“Hive”, de Blerta Basholi: a busca pela tragédia como meio de libertação
A história do Kosovo é, infelizmente, estritamente ligada à tragédia. Guerra, pobreza e massacre são apenas três de muitas outras palavras que podíamos usar para referir um país que ao longo da sua história tem sido assombrado pelo pior que a humanidade é capaz de produzir. Blerta Basholli, realizadora nascida no Kosovo, tem sido uma das vozes com maior expressão artística do país, utilizando toda a sua história como motor das suas obras e sinal de alerta para o mundo.
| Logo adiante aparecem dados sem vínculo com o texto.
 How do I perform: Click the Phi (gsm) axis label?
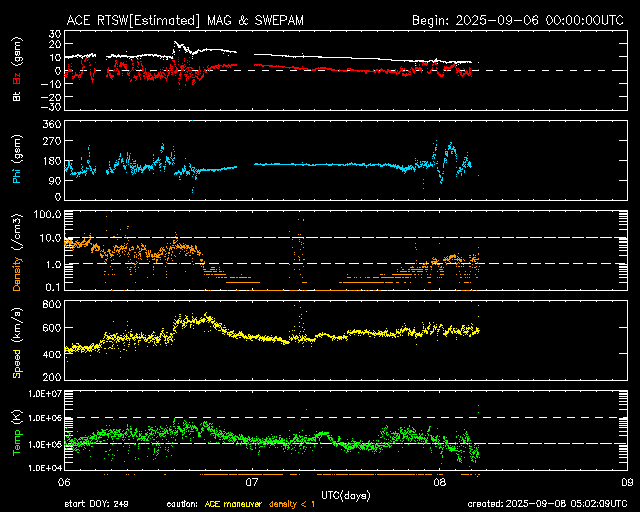tap(15, 163)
“Hive” é baseado numa história verídica. A realização, no geral, tem uma identidade documental, aprofundando esse realismo com uma quase total ausência de banda sonora. Após ter sido o primeiro filme no festival de Sundance a ganhar os três principais prémios, “Hive” começou a ganhar protagonismo internacional devido à sua mensagem trágico-essencial. Abordando dois temas essenciais ao Kosovo e a muitos outros países, a independência da mulher e o pós guerra, “Hive” explora essencialmente a forma como os géneros são distinguidos numa sociedade maioritariamente muçulmana, embora de forma não oficial. Outro dos temas essências na sua narrativa explora a maneira como os homens partem para a guerra, o que lhes acontece depois desta terminar e de que forma é que as famílias podem ou não ter a certeza que eles morreram. Esta ausência de confirmação objectiva, impossibilitada pela violência extrema da guerra, cria um sentimento de vazio ensurdecedor. “Hive” explora esta realidade não só nas viúvas (ponto central do filme), mas também nos filhos, pais, amigos. A ausência de resposta é, por vezes, pior do que a confirmação da tragédia.
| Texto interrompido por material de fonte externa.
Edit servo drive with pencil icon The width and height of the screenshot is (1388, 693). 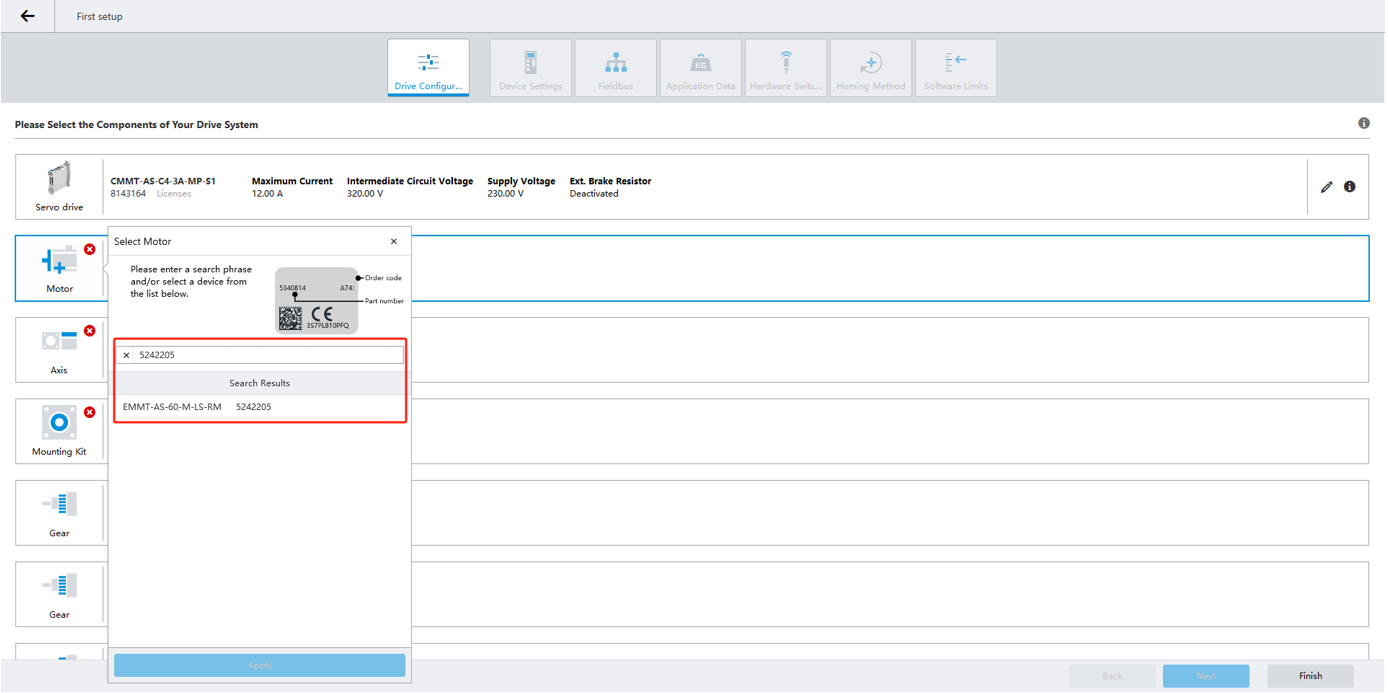coord(1326,187)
Este retrato realista e quase biográfico é relevante de vários pontos de vista. Do ponto de vista da importância colectiva destaca-se a criação de Krusha Ajvar, um dos molhos mais populares e que foi criado pelas viúvas de guerra da aldeia de Krusha e Madhe. Esta associação de mulheres que perderam os maridos na guerra entre a Sérvia e o Kosovo em 1999 é, acima de tudo, um grito pela independência da mulher face às sociedades maioritariamente controladas por homens. A história de Fahrije Hoti e de todas as outras viúvas deve ser estudada e usada como motor para a igualdade das mulheres em todo o mundo. Ainda a nível colectivo destaca-se a resiliência num ambiente destruído, incapacitado e limitado. A nível pessoal o filme aborda essa procura de resposta face à possível tragédia objectiva.
Fahrije não sabe se o marido foi morto na guerra. Além disso, tem que educar e criar os seus dois filhos e apoiar o seu sogro, um homem complicado, de costumes antigos, mas que se liberta de todas as suas raízes quando se apercebe o que isso implica. Essa subtileza de emoções é uma das grandes características de “Hive”. Podemos observar estes detalhes em quase todos os personagens, mas principalmente nos filhos de Fahrije, na forma como sentem falta do pai, e no sogro. Todas as viúvas têm também um excelente desempenho e são quase um retrato hiper realista de uma sociedade perdida nos escombros de uma guerra eterna.
“Hive” liberta a mulher numa sociedade que a tenta reprimir a todo o custo. E Fahrije é o reflexo de toda essa luta. É impossível ficarmos indiferentes à chocante cena de tentativa de abuso sexual, constantes cenas de abuso psicológico e físico contra alguém que perdeu quase tudo, mas que não perdeu a esperança. A história de Blerta Basholli, a realizadora, pode ainda ser curta, mas será sem dúvida bastante interessante, mantenha as suas raízes ou não, é indiferente, porque acima de tudo, a qualidade de Blerta é clara, um domínio visual e narrativo de uma tragédia que nunca acabou e que irá assombrar todas as Fahrije deste mundo.